For what none values of k does the function $\displaystyle y=sinh (kt)$ satisfy the differential equation

$\displaystyle y'' - 25y = 0$

1b.

for those values of k, show that every member of the family of functions $\displaystyle Asinh(kt) + Bcosh(kt)$ (where A and B are constants) is also a solution to the differential equation.

1c.

come up with a second order differntial equation for which $\displaystyle y=sinh (kt)$is a solution for the same values of k obtained in part (a)

im usually ok with differentail equations but unsure when it comes to the worded versions

for 1a i tryed the following but werent sure where else to go

$\displaystyle y=sinh (kt)$
$\displaystyle y'' = k^2sinh(kt)$
$\displaystyle 25y = k^2sinh(kt)$
$\displaystyle 25sinh(kt) = k^2sinh(kt)$
$\displaystyle sinh(kt)(25-k^2) = 0$

so one possible solution is k = +/- 5 but im not sure if that is the right thing to do

Any help is most appreciated
• Feb 5th 2009, 01:43 PM
ThePerfectHacker
Quote:

Originally Posted by jordanrs
Stuck on the following problem, unsure of how to go around it

1a.

For what none values of k does the function $\displaystyle y=sinh (kt)$ satisfy the differential equation

$\displaystyle y'' - 25y = 0$

1b.

for those values of k, show that every member of the family of functions $\displaystyle Asinh(kt) + Bcosh(kt)$ (where A and B are constants) is also a solution to the differential equation.

1c.

come up with a second order differntial equation for which $\displaystyle y=sinh (kt)$is a solution for the same values of k obtained in part (a)

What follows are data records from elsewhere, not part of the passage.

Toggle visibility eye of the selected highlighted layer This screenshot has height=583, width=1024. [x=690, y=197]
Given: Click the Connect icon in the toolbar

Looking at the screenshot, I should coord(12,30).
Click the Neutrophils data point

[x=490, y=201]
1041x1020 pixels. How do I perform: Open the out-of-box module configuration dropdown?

im usually ok with differentail equations but unsure when it comes to the worded versions

for 1a i tryed the following but werent sure where else to go

$\displaystyle y=sinh (kt)$
$\displaystyle y'' = k^2sinh(kt)$
$\displaystyle 25y = k^2sinh(kt)$
$\displaystyle 25sinh(kt) = k^2sinh(kt)$
$\displaystyle sinh(kt)(25-k^2) = 0$

so one possible solution is k = +/- 5 but im not sure if that is the right thing to do

Any help is most appreciated

We are told that $\displaystyle y=\sinh(kx)$ solves $\displaystyle y'' - 25y=0$. Now, $\displaystyle y'' = k^2\sinh(kx)$, therefore we want $\displaystyle k^2\sinh(x) - 25\sinh(x) = 0 \implies \sinh(x) (k^2 - 25) = 0$. Thus, $\displaystyle k=\pm 5$ and so $\displaystyle \sinh(5x)$ and $\displaystyle -\sinh(5x)$ solve this differencial equation.

In general we have shown that $\displaystyle \sinh(kx)$ solves the differencial equation $\displaystyle y'' -k^2y=0$.
• Feb 5th 2009, 03:09 PM
HallsofIvy
Crucial point: you must have $\displaystyle sinh(kt)(25- k^2)= 0$ for all t. Since there exist values of t such that sinh(kt) is not 0, we must have 25- k^2= 0 or k^2= 25.